[RECORDS TO PROCESS]

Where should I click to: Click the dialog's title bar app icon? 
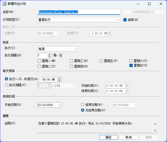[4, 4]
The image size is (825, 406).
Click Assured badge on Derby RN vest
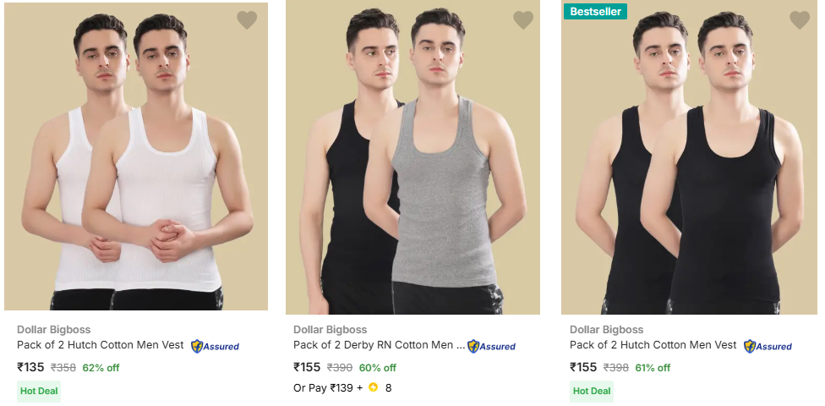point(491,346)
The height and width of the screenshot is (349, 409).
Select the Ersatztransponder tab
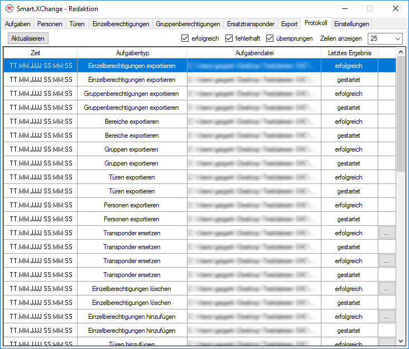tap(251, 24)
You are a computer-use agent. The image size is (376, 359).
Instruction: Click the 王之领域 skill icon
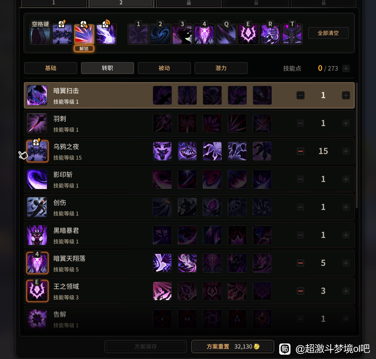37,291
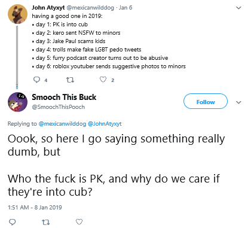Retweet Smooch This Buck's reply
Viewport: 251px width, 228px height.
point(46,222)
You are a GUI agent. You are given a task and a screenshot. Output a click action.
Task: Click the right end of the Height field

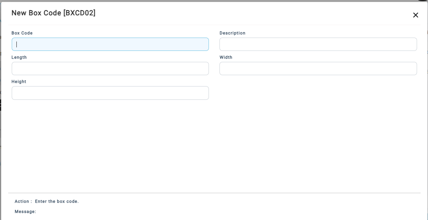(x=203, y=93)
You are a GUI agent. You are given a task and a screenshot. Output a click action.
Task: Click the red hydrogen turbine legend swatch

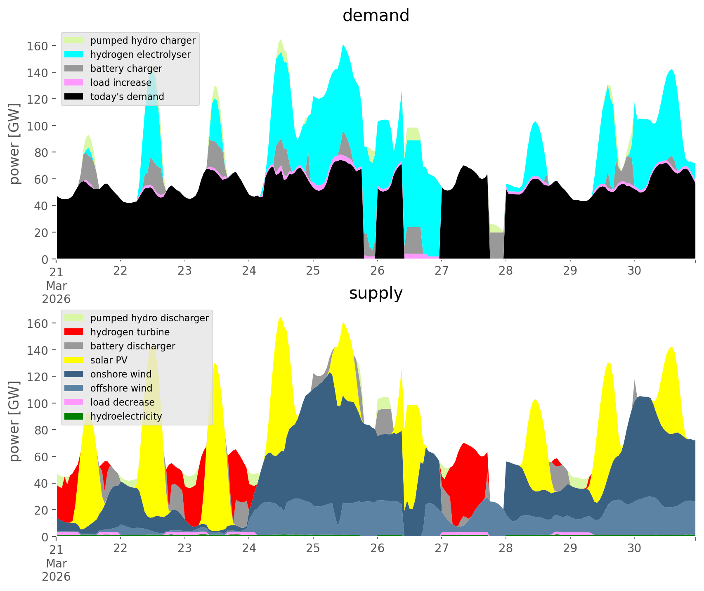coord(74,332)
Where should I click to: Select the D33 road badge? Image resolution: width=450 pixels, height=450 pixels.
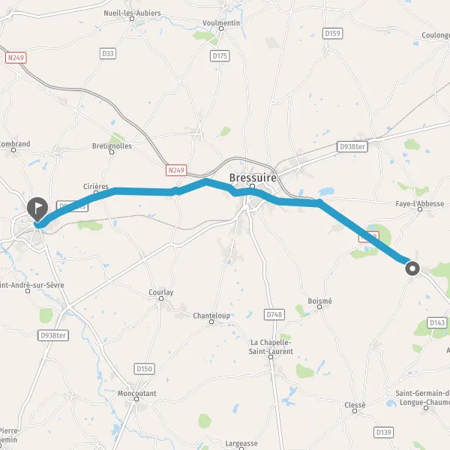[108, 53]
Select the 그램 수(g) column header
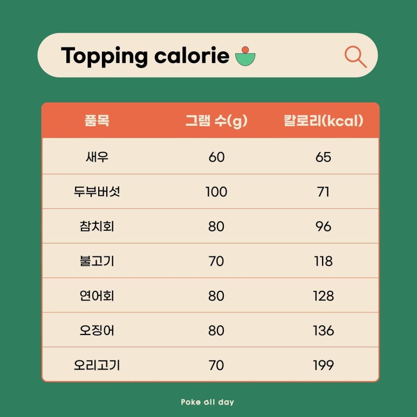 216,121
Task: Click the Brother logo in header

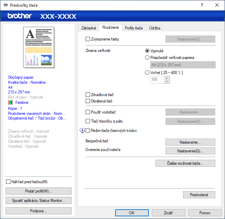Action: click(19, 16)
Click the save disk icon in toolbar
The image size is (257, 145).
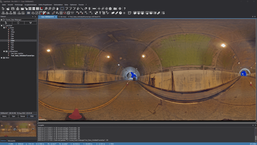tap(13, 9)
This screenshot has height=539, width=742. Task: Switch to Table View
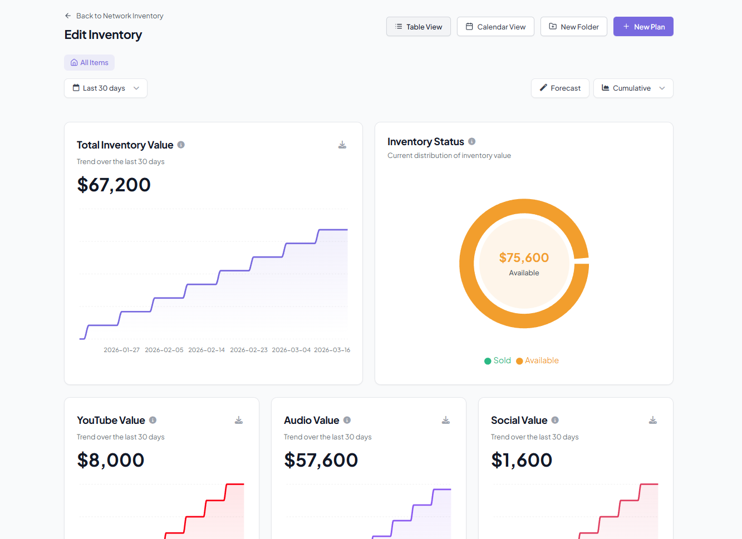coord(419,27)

[/RECORDS TO PROCESS]

### WHAT TO WORK ON
What is needed is an exact transcription of the lines from the one containing "Task: Click the right end of the Height field" through the last line of the records above, both included, with no pictures.

### WORKED SOLUTION
Task: Click the right end of the Height field

(x=203, y=93)
You are a GUI agent. You are given a task and a screenshot. Output a click action.
Task: Click the red hydrogen turbine legend swatch

coord(74,332)
Where should I click to: Select the D33 road badge? Image resolution: width=450 pixels, height=450 pixels.
[108, 53]
Select the 그램 수(g) column header
 216,121
Task: Click the Brother logo in header

Action: click(19, 16)
Click the save disk icon in toolbar
The image size is (257, 145).
tap(13, 9)
This screenshot has height=539, width=742. Task: Switch to Table View
coord(419,27)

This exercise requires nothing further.